I’m not dead, I promise! I have just been too busy in Madrid, using all my free time to visit all the wonderful things this visit has to offer: including, of course, El Museo del Prado. Most of you will probably know it as the place where the works of Goya, Velázquez, Tizziano, Rubens, El Bosco, and so many other geniuses, are kept.
Some years ago, while I was still in high school, I was invited every year to the baccalaureate’s school trip to Madrid’s museums, even if I was too young to come. For three years, and around the same dates, I went on a trip through el Museo del Prado, the Reina Sofía, the Thyssen, and Madrid’s Archaeological Museum. I am very grateful to my teachers for taking me along, since these visits make me learn a lot and helped me become a better artist myself.

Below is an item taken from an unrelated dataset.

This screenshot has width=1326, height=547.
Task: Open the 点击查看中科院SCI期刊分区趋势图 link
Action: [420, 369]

The funny thing is, even though it has been almost 10 years since my last visit, I could still remember everything: where to find El Bosco, where the circular room with Las Meninas was, the particular galleries where Tizziano’s paintings were exhibited. It was a heartwarming experience.
Let me tell you about my favourite paintings!

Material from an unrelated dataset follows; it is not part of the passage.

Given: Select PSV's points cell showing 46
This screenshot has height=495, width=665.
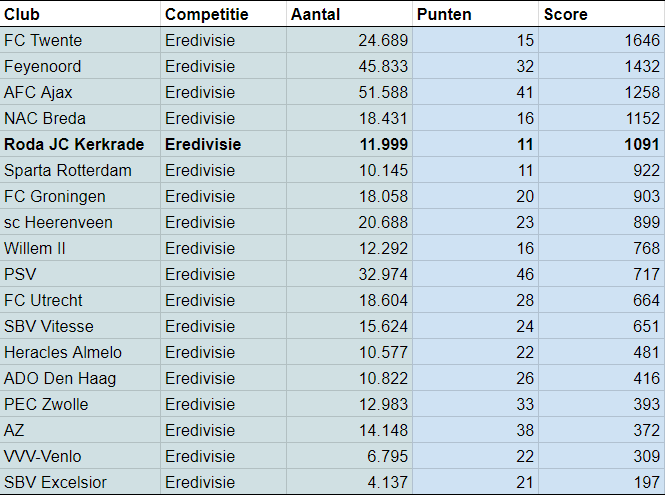Looking at the screenshot, I should 474,274.
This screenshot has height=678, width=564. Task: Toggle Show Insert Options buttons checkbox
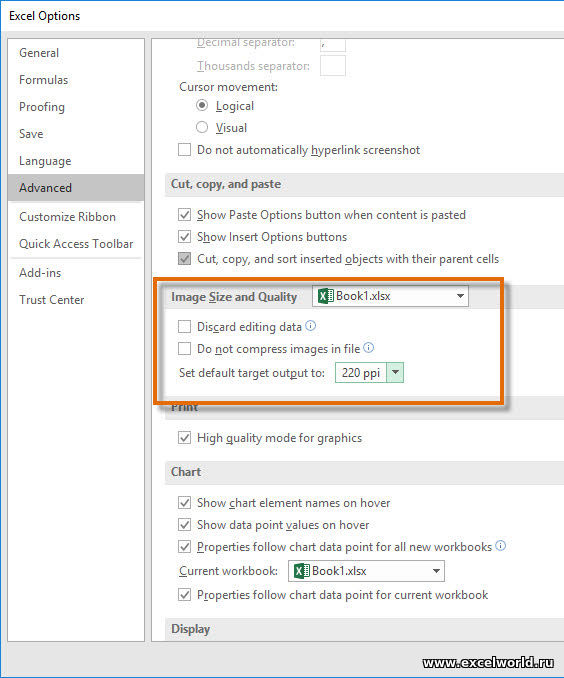pyautogui.click(x=184, y=237)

There is, of course, El Bosco’s El Jardín de las Delicias (c. 1500-1505), represented on the header to this post. This is a tryptic that, when closed, looks like the picture above: this represents the third day of the creation of the world. When open, we can see Paradise, to the left; the world riddled by sin, in the middle; and Hell, to the right. The kinds of punishments that the sinners suffer in the last image is so gruesome that it shocks its viewers even today!
Who has never seen Las Meninas (1656), by Diego Velázquez? This painting has become so famous because of its multi-layered structure: at the very back there is José Nieto Velázquez, standing in the doorway; then there is the mirror, where the monarchs King Felipe IV and Mariana of Austria are reflected. After that we see Velázquez himself—who, funnily enough, is painting the monarchs, not Las Meninas! And then, of course, there the girls after which the painting is named: Princess Margarita and her servants, including one of the few and rare depictions of a dwarf—which was one of Velázquez’s trade marks.
Take also a look at the use of light and shades. there are so many different focuses of light (the window, the open door), separated by so many layers of shade, that the result is an extremely complex painting that has rightfully gone down as one of the world’s masterpieces.
Rubens’s Dance of the Villagers (1635) is a colourful, beautiful depiction of rural life. It has underlying mythological themes in that it is reminiscent of bacchanals, particularly because of the presence of music and very lively dancing. I just really like how colourful and happy it is!
Saturn Devouring His Son (c. 1819-1823), by Goya, is a gruesome depiction of one of the darkest episodes in Greek Mythology. It is one of Goya’s black paintings which he painted on the walls of his house when his fear of insanity and disillusionment with humanity were growing. All of them are haunting and gruesome, but I think this one exemplifies his style in this period of his life best.
Those are just some of the paintings I love the most—maybe at some point I will go on telling you about more of them, if you like it! And if you ever have the chance to go to El Museo del Prado, please do—you will absolutely love it!